▶ **WORK INSTRUCTIONS**: Rewrite the PTLsim passage between "After native execution" and "inserted breakpoint thunk.", inclusive, putting "far jump" in place of "long jump".

▶ **EXCERPTED PASSAGE**:
= = = =
Finally, \texttt{\footnotesize switch\_to\_native\_restore\_context()}
is called to restore the state that existed before PTLsim was injected
into the process and return to the dynamic linker entry point. This
may involve switching from 64-bit back to 32-bit mode to start executing
the user process natively as discussed in Section \ref{sec:Injection}.

After native execution reaches the inserted breakpoint thunk code,
the code performs a 32-to-64-bit long jump back into PTLsim, which
promptly restores the code underneath the inserted breakpoint thunk.
At this point, the \texttt{\footnotesize switch\_to\_sim()} function
in \texttt{\footnotesize kernel.cpp} is invoked to actually begin
the simulation. This is done by calling \texttt{\footnotesize simulate()}
in \texttt{\footnotesize ptlsim.cpp}.

At some point during simulation, the user program or the configuration
file may request a switch back to native mode for the remainder of
the program. In this case, the \texttt{\footnotesize switch\_to\_native\_restore\_context()}
function gets called to save the statistics data store, map the PTLsim
internal state back to the x86 compatible external state and return
to the 32-bit or 64-bit user code, effectively removing PTLsim from
the loop.

While the real PTLsim user process is running, the original PTLsim
injector process simply waits in the background for the real user
program with PTLsim inside it to terminate, then returns its exit
code.


\section{\label{sec:AddressSpaceSimulation}Address Space Simulation}

PTLsim maintains the \texttt{\footnotesize AddressSpace} class as
global variable \texttt{\footnotesize asp} (see \texttt{\footnotesize kernel.cpp})
to track the attributes of each page within the virtual address space.
When compiled for x86-64 systems, PTLsim uses Shadow Page Access Tables
(SPATs), which are essentially large two-level bitmaps. Since pages
are 4096 bytes in size, each 64 kilobyte chunk of the bitmap can track
2 GB of virtual address space. In each SPAT, each top level array
entry points to a chunk mapping 2 GB, such that with 131072 top level
pointers, the full 48 bit virtual address space can typically be mapped
with under a megabyte of SPAT chunks, assuming the address space is
sparse.

When compiled for 32-bit x86 systems, each SPAT is just a 128 KByte
bitmap, with one bit for each of the 1048576 4 KB pages in the 4 GB
address space.

In the AddressSpace structure, there are separate SPAT tables for
readable pages (\texttt{\footnotesize readmap} field), writable pages
(\texttt{\footnotesize writemap} field) and executable pages (\texttt{\footnotesize execmap}
field). Two additional SPATs, \texttt{\footnotesize dtlbmap} and \texttt{\footnotesize itlbmap},
are used to track which pages are currently mapped by the simulated
translation lookaside buffers (TLBs); this is discussed further in
Section \ref{sec:TranslationLookasideBuffers}.
= = = =
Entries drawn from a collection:
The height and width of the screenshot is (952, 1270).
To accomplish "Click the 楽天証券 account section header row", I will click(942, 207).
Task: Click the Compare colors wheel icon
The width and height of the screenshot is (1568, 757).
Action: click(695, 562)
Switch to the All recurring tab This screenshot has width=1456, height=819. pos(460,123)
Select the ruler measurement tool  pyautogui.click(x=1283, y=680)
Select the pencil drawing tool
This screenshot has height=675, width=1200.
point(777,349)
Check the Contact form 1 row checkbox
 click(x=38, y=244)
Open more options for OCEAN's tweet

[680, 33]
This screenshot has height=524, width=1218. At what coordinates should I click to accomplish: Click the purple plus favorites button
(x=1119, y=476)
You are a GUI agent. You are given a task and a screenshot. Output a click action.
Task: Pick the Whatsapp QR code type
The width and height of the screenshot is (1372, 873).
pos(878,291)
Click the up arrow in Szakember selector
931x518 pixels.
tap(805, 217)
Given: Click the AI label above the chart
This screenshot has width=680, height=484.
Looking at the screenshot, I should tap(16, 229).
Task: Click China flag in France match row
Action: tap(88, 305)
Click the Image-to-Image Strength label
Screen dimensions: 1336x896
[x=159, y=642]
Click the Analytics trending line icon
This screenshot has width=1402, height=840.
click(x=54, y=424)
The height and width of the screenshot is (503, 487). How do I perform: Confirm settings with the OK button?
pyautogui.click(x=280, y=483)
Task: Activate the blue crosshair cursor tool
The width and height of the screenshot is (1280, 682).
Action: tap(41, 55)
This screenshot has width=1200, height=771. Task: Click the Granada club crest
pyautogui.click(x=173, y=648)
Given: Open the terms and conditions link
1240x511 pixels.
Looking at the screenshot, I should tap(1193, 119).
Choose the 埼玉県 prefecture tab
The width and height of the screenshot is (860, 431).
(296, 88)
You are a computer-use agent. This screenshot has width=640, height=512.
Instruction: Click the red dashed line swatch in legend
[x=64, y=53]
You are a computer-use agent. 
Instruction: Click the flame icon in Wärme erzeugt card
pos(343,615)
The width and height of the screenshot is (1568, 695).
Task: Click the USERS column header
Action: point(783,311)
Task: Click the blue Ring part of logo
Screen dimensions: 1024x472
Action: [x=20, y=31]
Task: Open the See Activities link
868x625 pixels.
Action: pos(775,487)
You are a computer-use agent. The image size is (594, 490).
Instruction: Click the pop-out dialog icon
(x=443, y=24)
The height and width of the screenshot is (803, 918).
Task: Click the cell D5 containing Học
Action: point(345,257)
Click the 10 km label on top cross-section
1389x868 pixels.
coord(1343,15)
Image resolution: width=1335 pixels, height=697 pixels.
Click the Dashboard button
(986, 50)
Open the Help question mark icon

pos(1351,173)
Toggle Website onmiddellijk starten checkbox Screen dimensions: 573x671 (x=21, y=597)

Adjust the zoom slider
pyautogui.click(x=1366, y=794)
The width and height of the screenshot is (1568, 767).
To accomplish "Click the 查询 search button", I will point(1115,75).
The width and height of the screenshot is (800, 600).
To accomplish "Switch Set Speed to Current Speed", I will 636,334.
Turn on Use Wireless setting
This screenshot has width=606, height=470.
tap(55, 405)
= = = =
▶ **TASK RESULT**:
After native execution reaches the inserted breakpoint thunk code,
the code performs a 32-to-64-bit far jump back into PTLsim, which
promptly restores the code underneath the inserted breakpoint thunk.